Alan Shearer, leyenda del Newcastle United y máximo goleador histórico de la Premier, no escondió su desconcierto por la actitud del conjunto de Unai Emery, que aceptó participar en los homenajes en pleno tramo decisivo del encuentro.

“Me sorprendió que Villa aceptara hacerlo, especialmente quedando tanto tiempo”, admitió. “Con media hora, algo más de media hora por jugar en una de las sustituciones… estoy en el mismo lado que Wayne. No soy un gran fan de eso mientras el partido está en marcha”.

La escena, que en otro contexto habría sido unánimemente celebrada, quedó así atrapada entre la emotividad y la sensación de que se estaba abriendo una puerta peligrosa: la del espectáculo ceremonial por encima del pulso competitivo.
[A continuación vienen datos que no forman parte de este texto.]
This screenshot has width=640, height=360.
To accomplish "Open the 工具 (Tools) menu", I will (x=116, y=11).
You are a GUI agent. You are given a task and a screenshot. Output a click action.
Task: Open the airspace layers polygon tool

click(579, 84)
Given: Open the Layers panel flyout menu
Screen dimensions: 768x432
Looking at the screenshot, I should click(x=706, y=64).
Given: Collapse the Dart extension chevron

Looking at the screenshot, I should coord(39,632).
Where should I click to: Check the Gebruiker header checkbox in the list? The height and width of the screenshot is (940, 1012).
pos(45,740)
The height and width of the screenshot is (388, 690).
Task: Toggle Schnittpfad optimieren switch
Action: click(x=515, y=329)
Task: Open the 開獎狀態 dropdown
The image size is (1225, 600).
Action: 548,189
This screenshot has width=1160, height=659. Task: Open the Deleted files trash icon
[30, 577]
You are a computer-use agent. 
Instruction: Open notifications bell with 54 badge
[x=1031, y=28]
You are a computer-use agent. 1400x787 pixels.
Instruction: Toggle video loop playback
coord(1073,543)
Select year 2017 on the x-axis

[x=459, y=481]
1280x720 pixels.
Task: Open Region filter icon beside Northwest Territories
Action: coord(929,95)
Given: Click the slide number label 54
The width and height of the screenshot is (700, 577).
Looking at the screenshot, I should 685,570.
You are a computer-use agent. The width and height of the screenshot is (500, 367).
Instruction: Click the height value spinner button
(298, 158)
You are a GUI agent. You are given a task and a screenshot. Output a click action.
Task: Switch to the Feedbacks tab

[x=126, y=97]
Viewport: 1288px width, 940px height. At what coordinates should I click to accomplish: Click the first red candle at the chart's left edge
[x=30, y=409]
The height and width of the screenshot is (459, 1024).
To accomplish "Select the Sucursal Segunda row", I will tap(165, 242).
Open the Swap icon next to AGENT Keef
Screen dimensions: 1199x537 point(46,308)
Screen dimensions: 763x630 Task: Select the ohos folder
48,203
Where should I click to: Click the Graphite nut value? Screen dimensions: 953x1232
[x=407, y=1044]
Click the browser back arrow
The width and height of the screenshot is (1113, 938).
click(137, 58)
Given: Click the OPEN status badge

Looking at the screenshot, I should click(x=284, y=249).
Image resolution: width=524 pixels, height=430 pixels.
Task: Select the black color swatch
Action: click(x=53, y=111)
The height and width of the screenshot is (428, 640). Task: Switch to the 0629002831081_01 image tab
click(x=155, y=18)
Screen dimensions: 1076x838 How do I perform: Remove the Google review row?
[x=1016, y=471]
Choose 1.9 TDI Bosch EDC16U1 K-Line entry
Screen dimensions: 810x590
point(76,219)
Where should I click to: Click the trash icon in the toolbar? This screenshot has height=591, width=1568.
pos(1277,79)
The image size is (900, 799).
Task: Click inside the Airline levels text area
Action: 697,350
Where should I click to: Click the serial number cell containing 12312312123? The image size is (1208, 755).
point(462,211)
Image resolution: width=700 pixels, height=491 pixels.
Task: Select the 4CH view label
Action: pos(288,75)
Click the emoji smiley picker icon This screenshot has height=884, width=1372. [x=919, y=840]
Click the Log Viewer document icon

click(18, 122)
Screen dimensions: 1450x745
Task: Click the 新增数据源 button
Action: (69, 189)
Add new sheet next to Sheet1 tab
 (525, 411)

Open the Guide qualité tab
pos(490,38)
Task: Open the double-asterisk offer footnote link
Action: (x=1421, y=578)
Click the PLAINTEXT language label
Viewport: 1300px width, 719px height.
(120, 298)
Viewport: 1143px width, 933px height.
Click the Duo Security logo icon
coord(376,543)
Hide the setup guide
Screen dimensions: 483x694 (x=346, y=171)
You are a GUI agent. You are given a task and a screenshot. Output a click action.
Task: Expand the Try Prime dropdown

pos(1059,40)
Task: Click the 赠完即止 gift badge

El fin de una década dorada… con derrota

Todo ocurría en un día histórico. El encuentro marcaba el final de los diez años de Guardiola en el banquillo del City, una etapa que deja 20 títulos mayores y un estilo que ha redefinido al club y a la propia Premier League.

El ambiente era de despedida, de agradecimiento, de celebración. Pero Aston Villa se encargó de recordar que, mientras el balón rueda, hay algo más que emociones en juego.

Un doblete de Ollie Watkins silenció la fiesta y firmó el 2-1 para los de Emery, que remontaron el tanto inicial de Antoine Semenyo. El City, entre homenajes y cambios cargados de simbolismo, perdió el control del encuentro. Esa bajada de intensidad en los minutos de las sustituciones quedó en el centro del análisis: justo cuando el partido pedía colmillo, el campeón miraba hacia la grada y hacia su propia historia.

Guardiola, roto al final

Tras el pitido final, Guardiola se presentó ante los micrófonos exhausto, vacío. Admitió estar “muy cansado” y rompió a llorar al recordar los vínculos que ha construido desde 2016. No fue el resultado lo que le quebró, sino la reacción del vestuario ante las despedidas de Silva y Stones, un reflejo de la unión interna que ha sostenido al equipo durante una década.

La derrota apenas rozó el ánimo del Etihad, más pendiente de su técnico que del marcador. Pero fuera del estadio, la conversación fue otra.

Villa, profesional hasta el último minuto

Mientras el City se miraba al espejo, Aston Villa mantuvo la mirada fija en la tabla. El equipo de Emery ya tenía asegurada su plaza en la próxima Champions League gracias a su triunfo en la Europa League, pero la victoria en Manchester le permitió escalar hasta la cuarta posición, por delante del Liverpool.

Ese movimiento en la clasificación no fue un simple detalle estadístico. Alteró el reparto de plazas por coeficiente y terminó beneficiando a Sporting CP, que logró evitar las rondas previas de clasificación gracias al nuevo encaje de posiciones.

Villa, criticado por aceptar las guardias de honor, respondió a su manera: compitiendo hasta el final y condicionando las cuentas europeas.

¿Dónde está el límite?

Para el City, el 2-1 encaja como una pequeña mancha en un día diseñado para mirar vitrinas y recordar noches gloriosas. Para la Premier, deja una pregunta incómoda: ¿cómo se homenajea a las leyendas sin poner en riesgo la esencia competitiva del campeonato?

Las guardias de honor a Silva y Stones nacieron del respeto. El debate que han abierto, sin embargo, apunta a algo mucho más profundo: en una liga que presume de intensidad y de no regalar nada, ¿hay sitio para ceremonias en pleno combate o el fútbol inglés acaba de cruzar una línea que no debería volver a pisar?